Government will furthermore leverage on the Economic Diversification Drive (EDD), Masisi said to give citizens an opportunity to set up industries to empower them and in turn create the much needed jobs for our people. “In order to implement our economic diversification and the citizen economic empowerment initiatives, Government will enact legislation to enforce compliance by relevant institutions including the private sector,” he said.

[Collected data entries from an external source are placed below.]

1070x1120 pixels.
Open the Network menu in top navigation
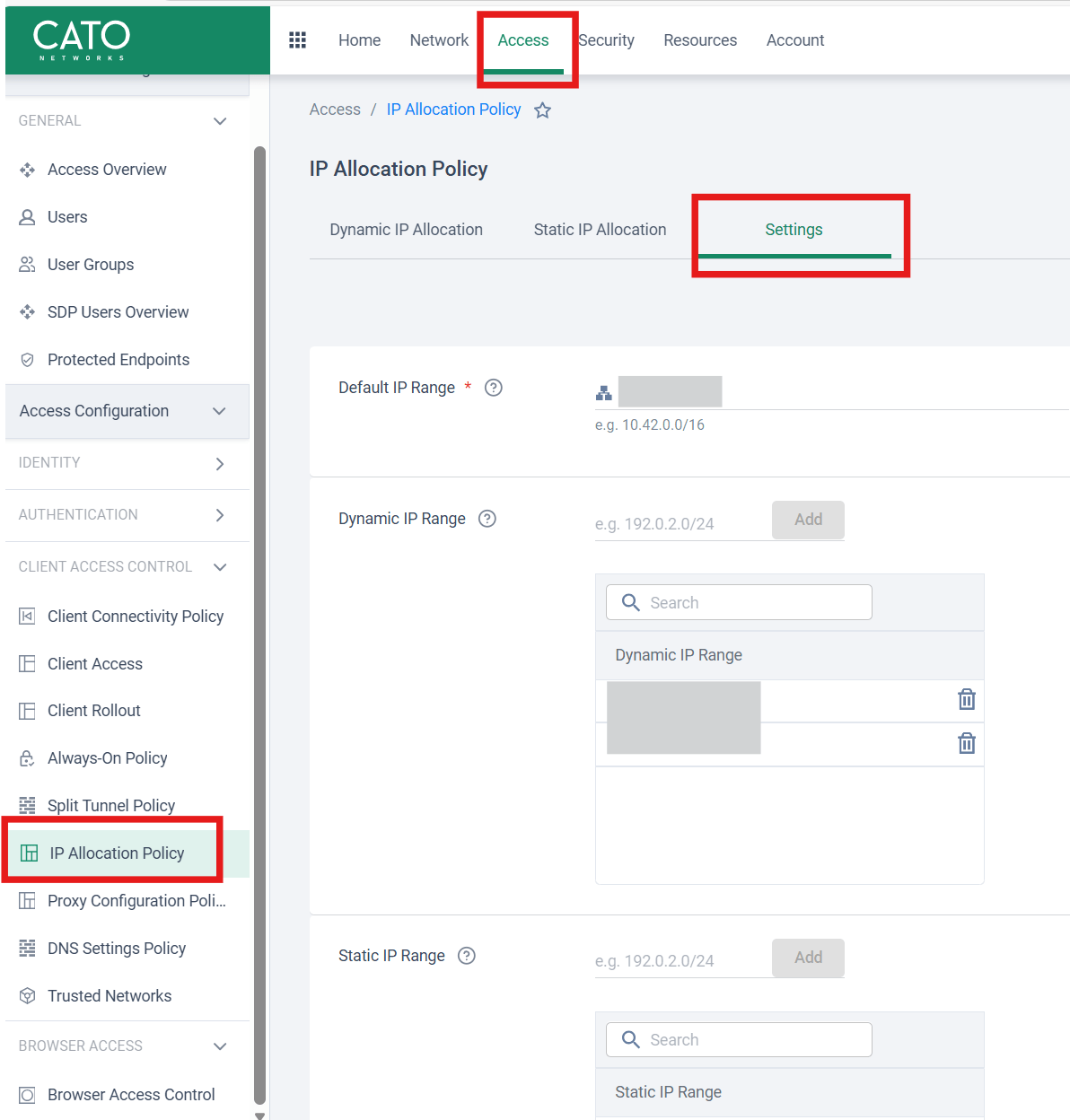click(439, 40)
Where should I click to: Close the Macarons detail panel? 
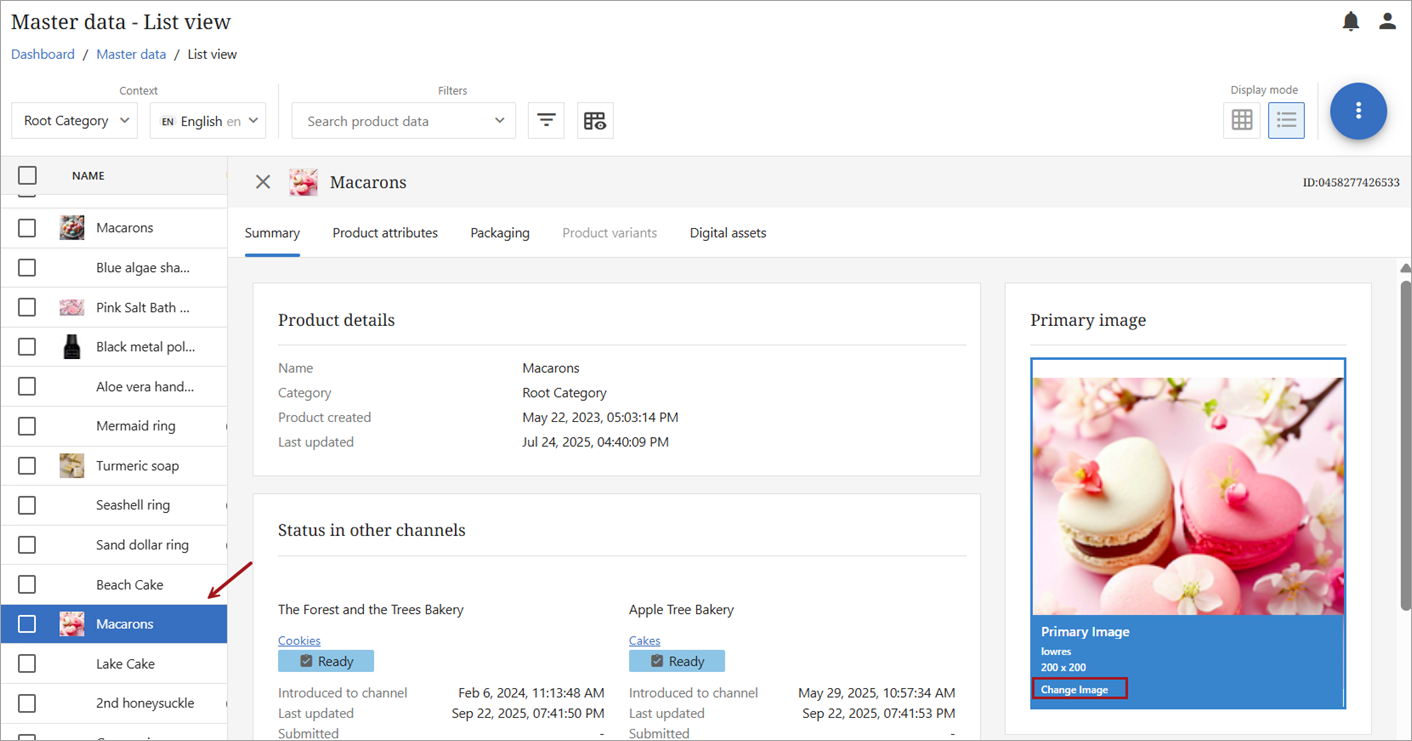(263, 182)
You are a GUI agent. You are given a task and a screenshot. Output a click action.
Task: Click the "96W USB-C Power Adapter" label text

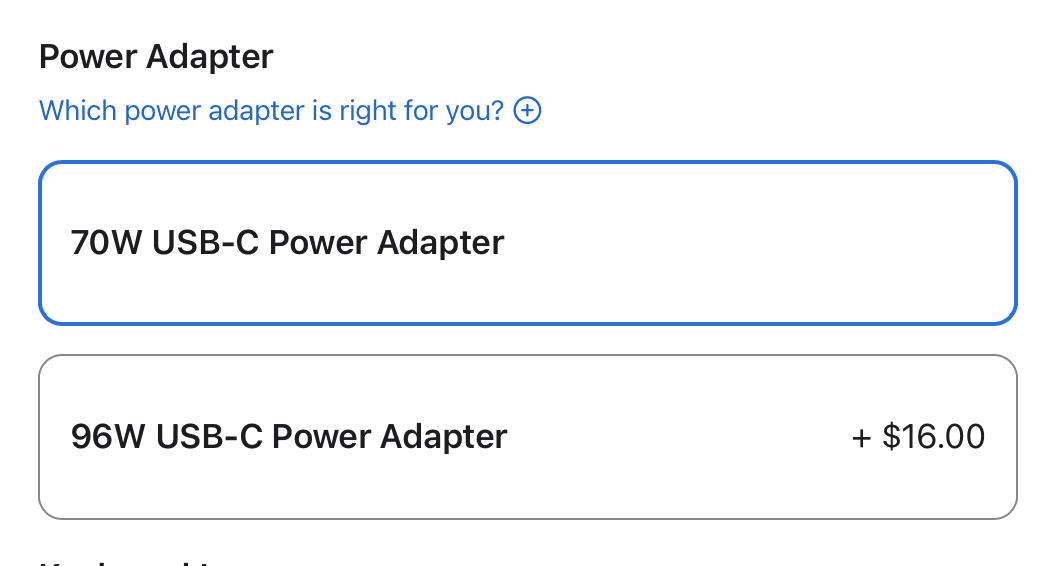[290, 437]
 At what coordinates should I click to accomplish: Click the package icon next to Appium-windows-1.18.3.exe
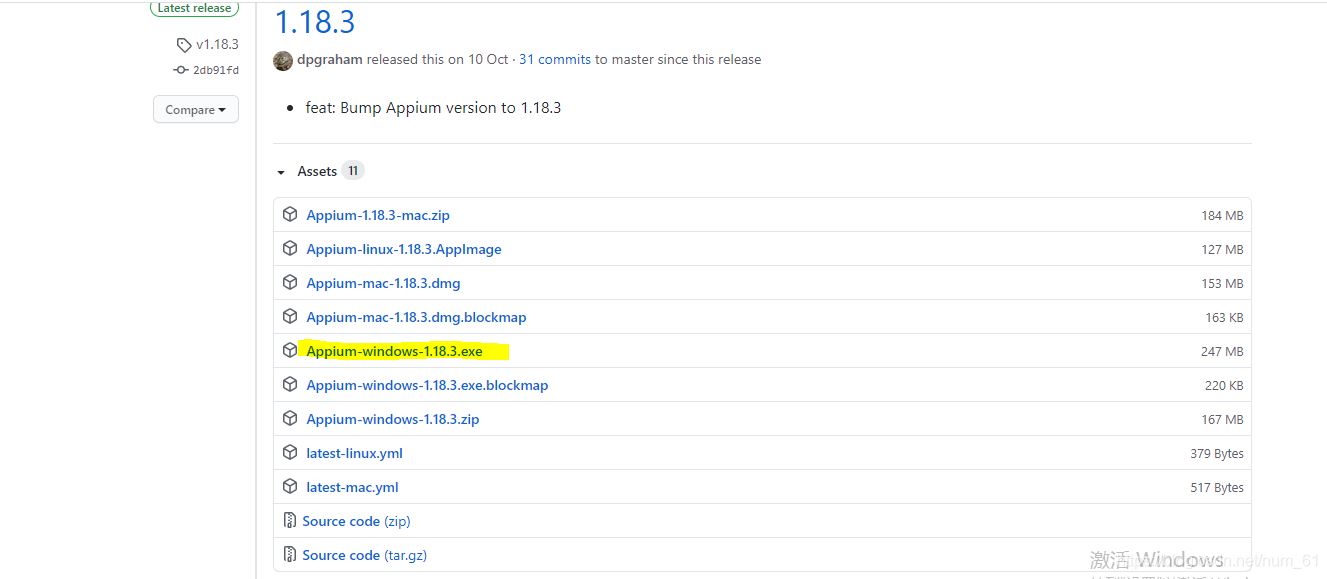point(290,351)
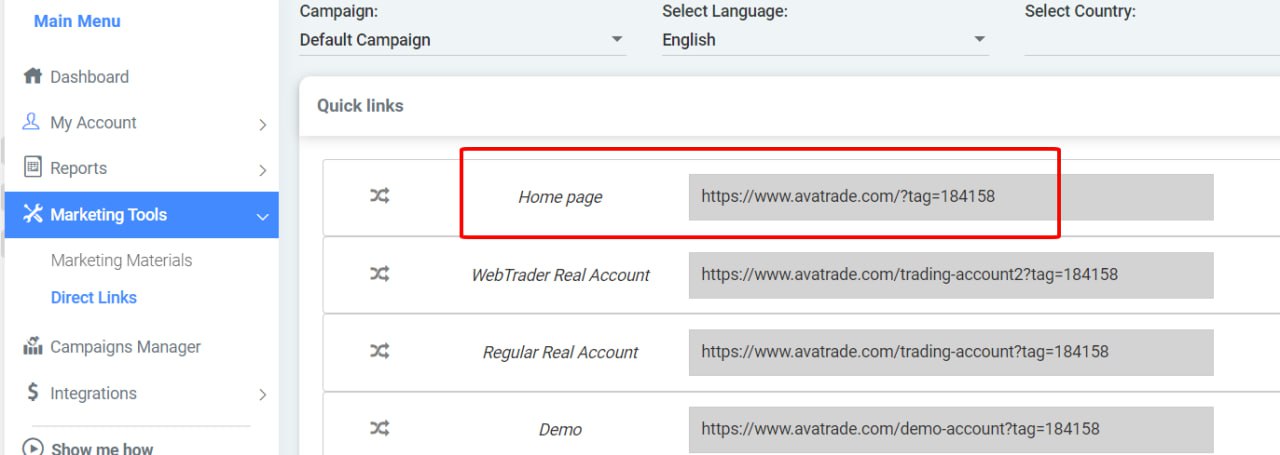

“This is why I am happy to announce that the EDD strategy is being reviewed to close the existing gaps and help us to achieve in full, the goals of the Citizen Economic Empowerment Programme.” Masisi has also made remarks on corruption, a subject which formed core of his campaign message during the battle for power. “We cannot hope to improve service delivery nor achieve any of our national objectives if our institutional frameworks are not robust, transparent, accountable and free from corruption.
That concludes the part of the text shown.